The transcript of an interesting discussion between Professor Alan Scott Rau, Mark G. and Judy G. Yudof Chair in Law at the University of Texas at Austin School of Law and affiliated faculty member of the Kay Bailey Hutchison Center for Energy, Law, and Business, and Professor George Bermann, Jean Monnet Professor of EU Law, Walter Gellhorn Professor of Law, and Director of the Center for International Commercial and Investment Arbitration at Columbia University Law School, held last year at Pepperdine University School of Law’s “International Arbitration and the Courts,” symposium has been published. In “Gateway-Schmateway: An Exchange between George Bermann and Alan Rau,” Pepperdine Law Review, Vol. 43, No. 5, Article 2, p. 469, 2016; KBH Energy Center Research Paper No. 2016-5, the two Professors discuss the currently ongoing Restatement (Third) of the U.S. Law of International Arbitration drafting project.
Here is the abstract:
What role do national courts play in international arbitration? Is international arbitration an “autonomous dispute resolution process, governed primarily by non-national rules and accepted international commercial rules and practices” where the influence of national courts is merely secondary? Or, in light of the fact that “international arbitration always operates in the shadow of national courts,” is it not more accurate to say that national courts and internatonal arbitration act in partnership? On April 27, 2015, the Pepperdine Law Review convened a group of distinguished authorities from international practice and academia to discuss these and other related issues for a symposium on International Arbitration and the Courts.
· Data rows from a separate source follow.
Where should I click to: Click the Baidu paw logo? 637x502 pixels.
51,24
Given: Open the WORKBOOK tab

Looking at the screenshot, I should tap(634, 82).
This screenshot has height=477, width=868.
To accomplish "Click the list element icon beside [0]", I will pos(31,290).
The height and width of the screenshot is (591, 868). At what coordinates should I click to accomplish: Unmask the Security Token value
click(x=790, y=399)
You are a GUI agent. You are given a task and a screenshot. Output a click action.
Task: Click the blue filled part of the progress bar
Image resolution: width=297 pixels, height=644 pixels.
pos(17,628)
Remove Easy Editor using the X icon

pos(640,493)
The issue begins with a transcript of a moderated exchange between Professor Bermann, the Reporter for the American Law Institute’s (ALI) ongoing Restatement (Third) of the U.S. Law of International Arbitration project, and Professor Rau, an ALI-appointed Advisor on the project. Professor Coe poses questions to both scholars that focus on selected issues that are characteristic of matters discussed during the ALI drafting and consultative process, especially so-called “gateway” matters like competence-competence. This exchange revealed several questions on which Professors Bermann and Rau diverged – namely, arbitrability of scope issues, the concept of delegation, and whether an express remedy limitation in a contract should be treated as a limit on a tribunal’s authority. For those interested in the iterative process that creates an ALI Restatement, this is a must read.
This and other publications authored by Professors Rau and Bermann may be downloaded for free from the Social Science Research Network.